Matthews - Goal Groups

As you can see, each of these groups adds one more layer of accountability to the mix. Based on the findings, it’s not surprising at all that the two latter groups (4 and 5) that included sharing goals with a friend proved to be the most effective in terms of getting stuff done.

Now, let’s tie this research into what Adam Jelic is talking about today.

Better Goal Setting with the Goal Digger Planner

As Adam explains in the video above, it’s important to follow a certain structure if you want to work towards achieving your goals. Thanks to his MiGoals Goal Digger Planner, he’s enabling goal setters to do just that and in the most effective way possible.

MiGoals Planner

This is the structure he suggests following in your goal setting:

Name Your Goal

Naming your goal should be easy, but Adam suggests putting a bit more thought into even your most basic goals. When naming your goal, be specific, be positive and let it get you excited about the journey you’re about to embark on.

Choose a Type of Goal

Which areas of your life are in need of improvement? Do you want to improve your business relationships? Is your health in need of a reboot? What about personal travel goals?

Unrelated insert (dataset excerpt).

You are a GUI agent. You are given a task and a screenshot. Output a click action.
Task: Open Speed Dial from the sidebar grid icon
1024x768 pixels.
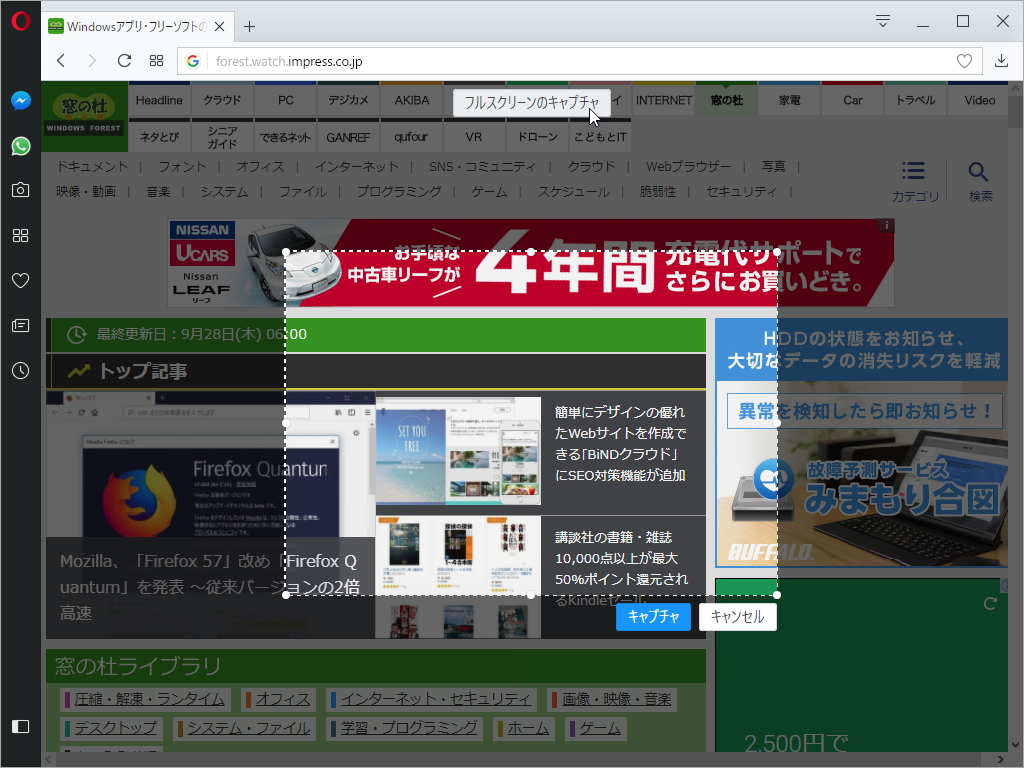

Choose a type of goal you want to work towards and sketch out some details, so it’s easier to take action on it.

Define the What and Why

The question of “What?” goes hand-in-hand with choosing the type of goal. The more detail you can get into about what it is you want to accomplish and how you plan on getting there, the better chance you have in succeeding.

The question of “Why?”, on the other hand, should get you thinking more deeply about what purpose it will serve and what’s motivating you in the first place.

If your goal were to get 20 new clients by the end of the year, ask yourself why that is. Does the actual quantity matter? Will a focus on quantity over quality drive better results and enable you to hit revenue goals that you’re actually looking to achieve? Try to understand what it is that’s really driving this.

Set a Deadline

You should never stop growing, but that doesn’t mean that goals can go on without an end date. Choose a reasonable timeline for your goal, so you have that sense of urgency to keep you moving along.

Develop an Action Plan

In Adam’s Goal Digger Planner, there are two parts of the “How?” that he urges users to include in their own process:

  • Things to do - which are smaller tasks that keep you moving in the right direction
  • Key milestones - which make larger goals seem less daunting as you slowly chip away at them

Dangle a Reward in Front of Yourself

What’s the fun in working hard if you’re not going to reward yourself? Before you ever step foot on this journey, define what the carrot on the stick will be.

Report the Outcome

As Adam explained, many people won’t fully accomplish their goals. And, you know what? That’s okay. What matters is that you gained something along the journey.

So, when you get to that deadline and you’ve put all that work behind you, take time to reflect. Write down the outcomes and celebrate your achievements. Even if you didn’t hit the goal this time, you made progress. What matters most is that you grow from these experiences.

The Accountability Piece

You’re setting goals for yourself because you want to feel happier and more confident and in control of your growth, both personally and professionally. But sometimes it’s easier to do that when you have someone to support you along the way.

Dr. Matthews was right: accountability plays a huge part in goal setting and achievement.

That’s why an accountability partner is something WP Elevation has included in the Blueprint Program as well as something Adam has included in his Goal Digger Planner.

As you begin your goal-setting work, be sure to keep that in mind. You may be the one to put in all the work, but you don’t have to do it alone.